Processor/controller terms for customer data, security measures, subprocessors, instructions, deletion, and transfers.

1. Roles

For shop customer records, vehicle records, repair records, communications, and similar operational data, the shop is generally the controller or business and WrenchDay is generally the processor or service provider, depending on applicable law.

For WrenchDay account administration, billing, security, product analytics, and platform operations, WrenchDay may act as an independent controller or business.

2. Processing instructions

WrenchDay will process customer data to provide, maintain, secure, support, improve, and administer the service according to the agreement, product configuration, documented instructions, and applicable law.

The customer is responsible for ensuring that its instructions are lawful and that it has all required notices, consents, and rights to submit data to WrenchDay.

3. Categories of data

Processed data may include account identifiers, business contact data, customer names, customer phone numbers, customer email addresses, vehicle details, VINs, appointment records, repair orders, service notes, photos, estimates, invoices, payment metadata, communications, mechanic records, settings, and usage logs.

4. Security measures

WrenchDay maintains administrative, technical, and organizational safeguards designed to protect customer data, including authentication, role separation, tenant scoping, same-origin protections, subscription gating, webhook verification, access controls, provider security controls, backups or recovery procedures where configured, and monitoring or logging appropriate to the service.

The customer remains responsible for end-user devices, credentials, account permissions, exports, local downloads, and any customer-side systems connected to WrenchDay.

5. Subprocessors

WrenchDay may use subprocessors for hosting, database, authentication, storage, payment processing, SMS, email, AI processing, monitoring, and support. Current subprocessors should be maintained in the Subprocessor List.

WrenchDay should require subprocessors to protect customer data under terms appropriate to the service they provide.

6. Assistance and deletion

WrenchDay will provide reasonable assistance for data-subject requests, security inquiries, deletion requests, and export requests where the requested data is available through the service or support process.

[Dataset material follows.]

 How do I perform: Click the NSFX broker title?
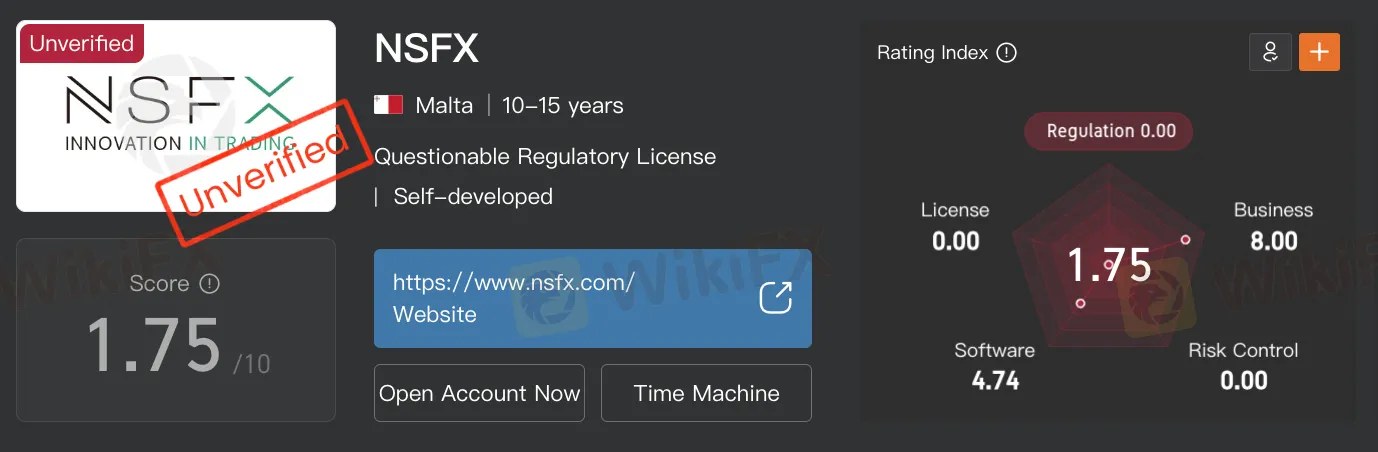[427, 48]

Upon termination, WrenchDay may delete, anonymize, or retain customer data according to the agreement, backup practices, legal requirements, fraud prevention, billing records, and legitimate business needs.

7. Audits and transfers

Reasonable security documentation may be provided on request, subject to confidentiality and operational limitations. On-site audits require prior written agreement.

Cross-border transfers, where applicable, should be governed by appropriate transfer mechanisms such as standard contractual clauses or other lawful mechanisms.